From a genetics and evolutionary standpoint, though, i see the trends which are occurring as being not at all unexpected from a viral survival, spread, and replication aspect, so for species or subspecies designations, especially in such a genetically active disease, i would rather be a lumper than a splitter taxonomically. We humans are far too inclined to split species easily in designations when impact upon us (or similarity to us) is involved. That is just my paleontology and E&E education speaking, of course, but that strikes me as being applicable.

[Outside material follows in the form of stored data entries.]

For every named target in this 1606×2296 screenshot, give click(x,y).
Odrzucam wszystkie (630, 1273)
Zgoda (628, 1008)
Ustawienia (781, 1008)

Cooccurrence of N501Y, P681R and other key mutations in SARS-CoV-2 Spike


Analysis of circa 4.2 million severe acute respiratory syndrome coronavirus 2 (SARS-CoV-2) genome sequences on Global Initiative on Sharing All Influenza Data (GISAID) shows the spike mutations N501Y (common to Alpha, Beta, Gamma, Omicron variants) and P681R (central to Delta variant spread) have cooccurred 3,678 times between 17 October 2020 and 1 November 2021. In contrast, the N501Y+P681H combination is present in Alpha and Omicron variants and circa 1.1 million entries. Two-thirds of the 3,678 cooccurrences were in France, Turkey or US (East Coast), and the rest across 62 other countries. 55.5% and 4.6% of the cooccurrences were Alpha Q.4 and Gamma P.1.8 sub-lineages acquiring P681R; 10.7% and 3.8% were Delta B.1.617.2 lineage and AY.33 sub-lineage acquiring N501Y; remaining 10.2% were in other variants. Despite the selective advantages individually conferred by N501Y and P681R, the N501Y+P681R combi-nation counterintuitively did not outcompete other variants in every instance. Although a relief to worldwide public health efforts, in vitro and in vivo studies are urgently required in the absence of a strong in silico explanation for this phenomenon. This study demonstrates a pipeline to analyse combinations of key mutations from public domain information in a systematic manner and provide early warnings of spread.